There are three considerations for cash leasing farmland: cash leases, crop shared leases, and flexible cash leases.
· Cash leases are the most popular but it hasn’t really worked well since 2007. This is mainly because when commodity prices go down cash leases can’t adjust fast enough. The same thing goes for when commodity prices go up cash leases can’t meet up to the commodity price therefore the tenant bears all of the risk.
· Another type is crop shared leases. Those are still in use. They are very fair but not popular among landlords because they pay for the all of the expenses. The risk is shared between the tenant and the landlord.
· The third type is flexible cash leases. Again the risk is shared. It’s more of a crop share than a cash lease. Landlords typically do not pay production costs.
It’s important to know that the tenant and the landlord must have good communication to have a good lease. It’s the tenant’s responsibility to share information like production, yield information, challenges, growing seasons, etc. with the landlord and it’s the landlord’s responsibility to share expectations for managing his or her asset with the tenant. This is to avoid any future conflict.
That is why the farm and ranch management team from The University of Nebraska suggests that an attorney get involved when negotiating or even re-negotiating a lease. It’s best to get everything in writing.
So when is the right time to give up on a lease?

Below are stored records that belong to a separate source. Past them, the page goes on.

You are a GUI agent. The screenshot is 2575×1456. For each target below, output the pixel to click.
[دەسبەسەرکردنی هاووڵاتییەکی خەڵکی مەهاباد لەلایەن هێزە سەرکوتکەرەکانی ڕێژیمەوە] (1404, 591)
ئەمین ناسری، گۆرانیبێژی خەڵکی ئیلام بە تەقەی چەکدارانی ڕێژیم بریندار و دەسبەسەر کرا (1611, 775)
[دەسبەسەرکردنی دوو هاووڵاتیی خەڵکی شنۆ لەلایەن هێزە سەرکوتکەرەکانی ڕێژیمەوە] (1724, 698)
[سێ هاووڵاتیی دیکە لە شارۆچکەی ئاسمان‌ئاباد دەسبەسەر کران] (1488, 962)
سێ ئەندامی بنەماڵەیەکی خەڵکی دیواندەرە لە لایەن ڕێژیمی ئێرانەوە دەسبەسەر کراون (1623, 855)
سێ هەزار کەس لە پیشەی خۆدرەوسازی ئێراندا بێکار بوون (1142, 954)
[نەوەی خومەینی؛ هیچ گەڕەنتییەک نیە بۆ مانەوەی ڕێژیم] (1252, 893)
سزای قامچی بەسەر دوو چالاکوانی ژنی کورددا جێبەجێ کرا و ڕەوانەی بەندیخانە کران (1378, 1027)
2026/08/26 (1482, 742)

Whether it’s a long term or a short term lease there are three types of expenses.
· Direct is the first one, the tenant goes away with fewer acres.
· The second is overhead where expenses stay the same regardless of acres.
· The last one is non-farm expenses such as farm living and income taxes.
Gross income could be larger than all three types of expenses and that’s normally produced in a long term lease.
The webinar states that when leasing farmland the tenant should also look at flexible cash rent provisions and make sure to modify the current cash lease to changes in farm performance. Evaluate the prices, yields, and revenue. Flexible cash rent doesn’t act as bonus schedule and it’s not a profit machine. Flex leases will increase or decrease rent but will not save the farm if base rents are too high or too low or if management is poor. It’s important to become knowledgeable on how flex leases work. Start using them in your operation and investment. Also get help before you need it whether its’ from a university or even legal help and industry experts.